From: Gregg Kellogg <gregg@greggkellogg.net>
Date: Thu, 30 Apr 2015 08:38:07 -0700
To: David Booth <david@dbooth.org>
Cc: W3C CSV on the Web Working Group <public-csv-wg@w3.org>
Message-Id: <191D14A7-5491-43AD-8D77-831AD7900B08@greggkellogg.net>

Hi David, this is certainly an interesting use case. The CSVW model is totally abstracted from the metadata formats, with minimal references to the metadata document. The purpose of metadata processing is to create the annotated data model, which is then used for validation or conversion.

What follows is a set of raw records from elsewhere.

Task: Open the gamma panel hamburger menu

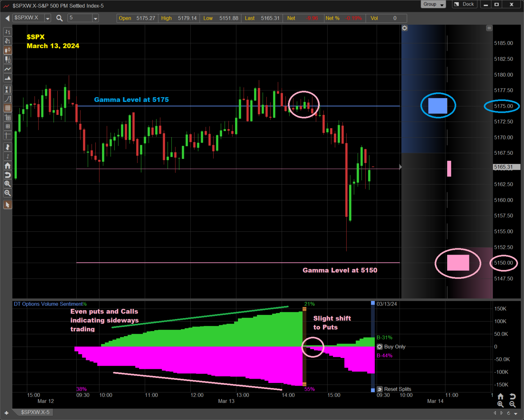Action: pyautogui.click(x=489, y=28)
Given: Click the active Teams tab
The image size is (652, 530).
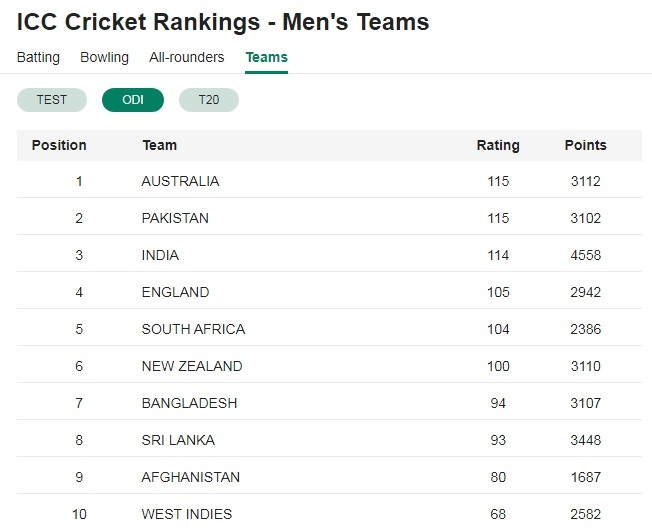Looking at the screenshot, I should pos(267,57).
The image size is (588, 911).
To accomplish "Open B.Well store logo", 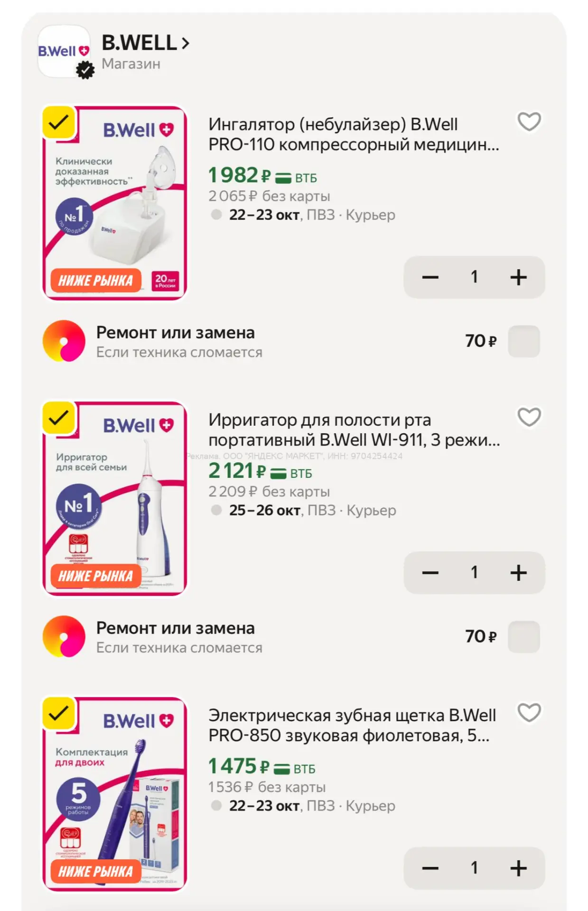I will [x=64, y=52].
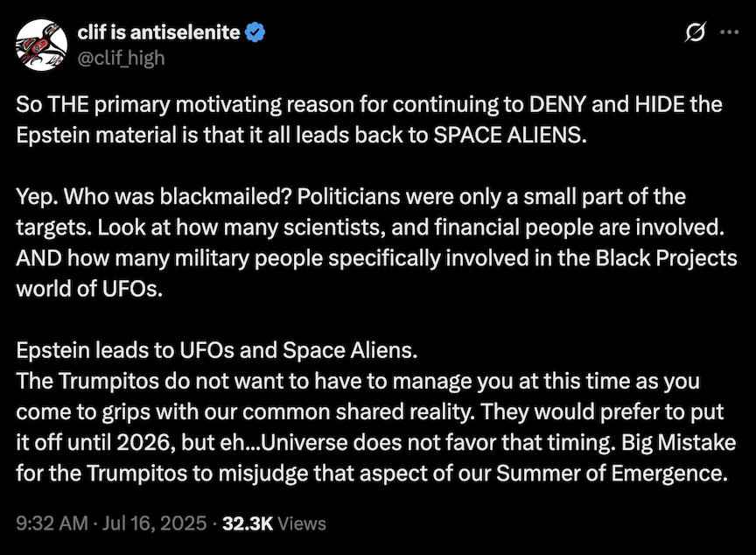View the 32.3K Views count

point(249,523)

The model also in “ Tabular Data Embedding Annotations” [1] suggests that there may be publication-specific mechanisms for embedding metadata within a tabular data file itself, similar to what you propose in your presentation, although it provides no guidance for how such formats might be described.

Given a hypothetical CSV-based metadata format providing much of the expressivity of our JSON-based format, this could work using the process described in “Creating Annotated Tables” [2]. In this case, you start with the CSV containing your metadata and extract embedded metadata, using rules described for your CSV-based metadata variation, which I think should transform in the a JSON representation to be compatible with the rest of the steps defined here, you then process starting with that metadata to extract data much as you describe.

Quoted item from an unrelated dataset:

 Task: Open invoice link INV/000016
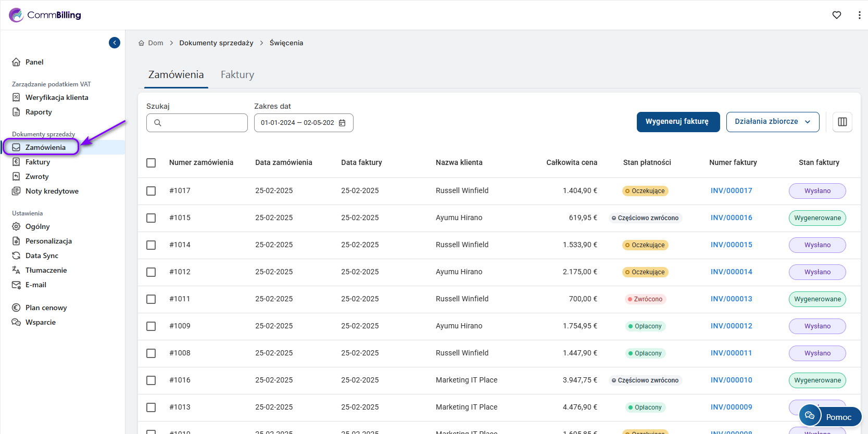click(x=731, y=218)

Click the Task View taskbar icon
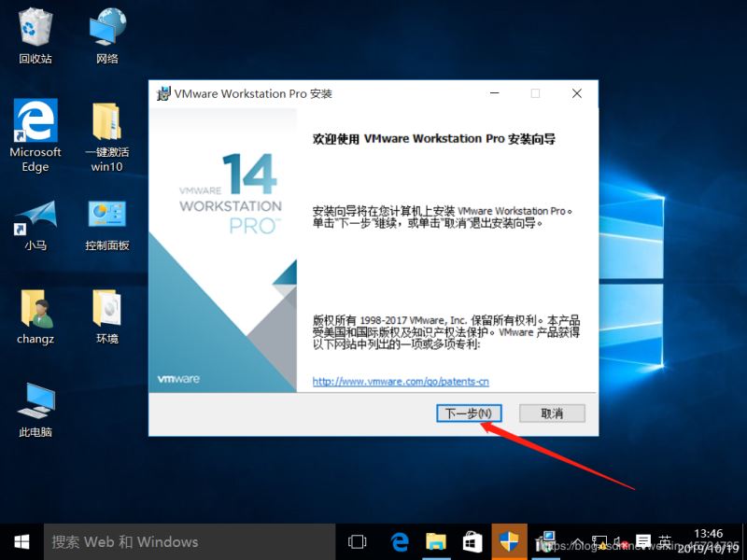[x=358, y=540]
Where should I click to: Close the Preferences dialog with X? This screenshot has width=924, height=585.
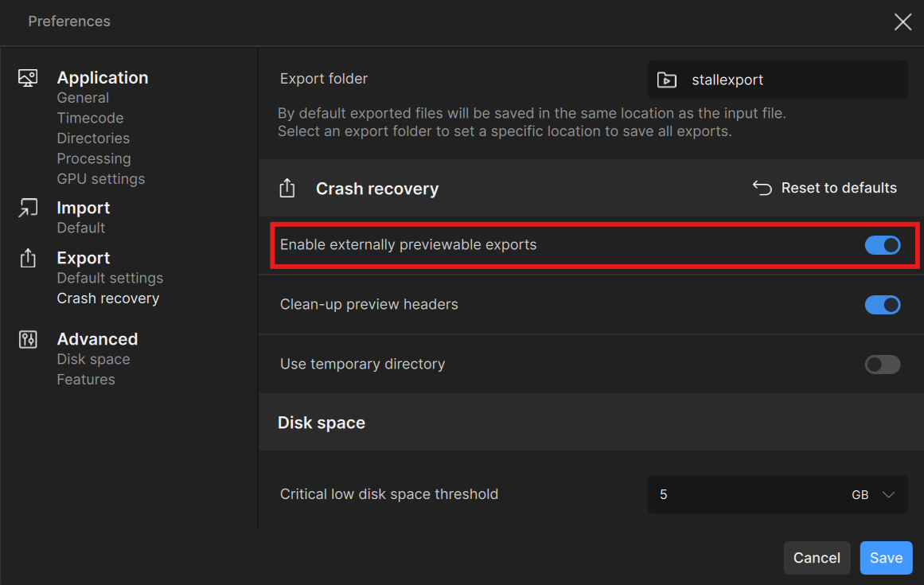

If your CSV-based metadata standard has the general expressivity of the JSON-based standard, it can describe Table Groups to reference other CSVs. The CSV metadata file itself might be considered a table, with dialect information that leads to the embedded fields allowing you access to the test data contained within the file, or can be ignored if you define that Table to have “suppressOutput” set to true. You might even define a runtime variable which would set this value based on a runtime parameter, giving you a test mode inherently.

While I think defining such a format is probably beyond the scope of the group at this time, it would be an interesting exercise. As Jeni suggested, this could be something that a future group might standardize. IMO, it could also be a Note or Member Submission that the current group might publish.

Gregg Kellogg
gregg@greggkellogg.net

[1] http://www.w3.org/TR/tabular-data-model/#tabular-data-embedding-annotations
[2] http://www.w3.org/TR/tabular-data-model/#creating-annotated-tables

> On Apr 29, 2015, at 7:43 PM, David Booth <david@dbooth.org> wrote:
> 
> I don't know if the working group has already considered this, but I'd like to suggest consider allowing CSV metadata to be specified in another CSV file, as an alternative to JSON.  I have found this approach to be quite convenient in a tool that I've been developing, and I think it could increase uptake of a CSV metadata standard.
> 
> Here is a very short mockup video (2 minutes 59 seconds) that illustrates this approach:
> https://www.youtube.com/watch?v=LmQWHdaN8_w
> 
> I realize that some CSV metadata authors may prefer JSON syntax.  But as simple as JSON is, spreadsheet competence is far more widespread.  Also I would not blame anyone for being disinclined to consider this approach given the late date.  But this approach only involves different syntax -- not semantics -- and if it does indeed lower the adoption barrier then it seems to me that it would be worth considering.
> 
> What do others think?
> 
> Thanks,
> David Booth
> 
>

Received on Thursday, 30 April 2015 15:38:38 UTC